There was an unusual smell to the room, oil and metal, and something entirely unrelated to watchmaking. A printer’s smell, achingly familiar. Ink and acetone and unblemished paper. The tools of a forger.
A watchmaker by trade, Eduardo Morais was a man with an eye for minutiae and the patience for painstaking detail, two qualities that had also made him one of the best counterfeiters in Europe. He’d learned his craft long before the era of the computer knockoff, before Xerox and Hewlett-Packard had helped make forgeries a home business, and when I knew him, he still worked by hand. It was slow going, but Morais turned out quality instead of quantity, single documents that more than paid for his time. If you wanted quickie car papers or a residence card, Eduardo was the wrong man to ask. But if you were looking for a clean U.S. passport and you were willing to pay, Morais could do the job better than anyone.

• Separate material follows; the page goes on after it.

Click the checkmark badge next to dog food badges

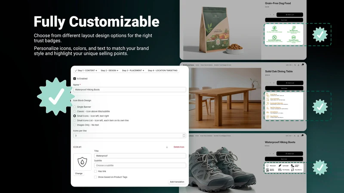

Morais was hunched over a drafting desk when I entered, his shoulders silhouetted by the bright lamp that illuminated his work. He made a slight movement of acknowledgment, hand flicking over his shoulder, then secreted whatever task was at hand into a large leather folder before pivoting his chair to face me.
He had not aged over the years so much as he had shrunk, his body caving in on itself, bones and skin sagging under the pressure of time. Another year or two, I thought, and he would disappear entirely among the clocks and tools.
“What a pleasant surprise,” he said in easy French. He motioned to a fraying chair just an arm’s length from his own. “Will you sit?”
“I don’t mean to stay long,” I told him, grateful for a common language other than Portuguese. “You’re busy.”
He shook his head. “Nonsense. Pas du tout. I’ve asked Graça to bring us some tea. Now, please, sit.”
“Thank you.” I stepped forward, following his gesture to the dusty armchair. His fingers were smeared with ink, his cardigan mottled with black stains. “I’m afraid not everyone has been so gracious in their welcome.”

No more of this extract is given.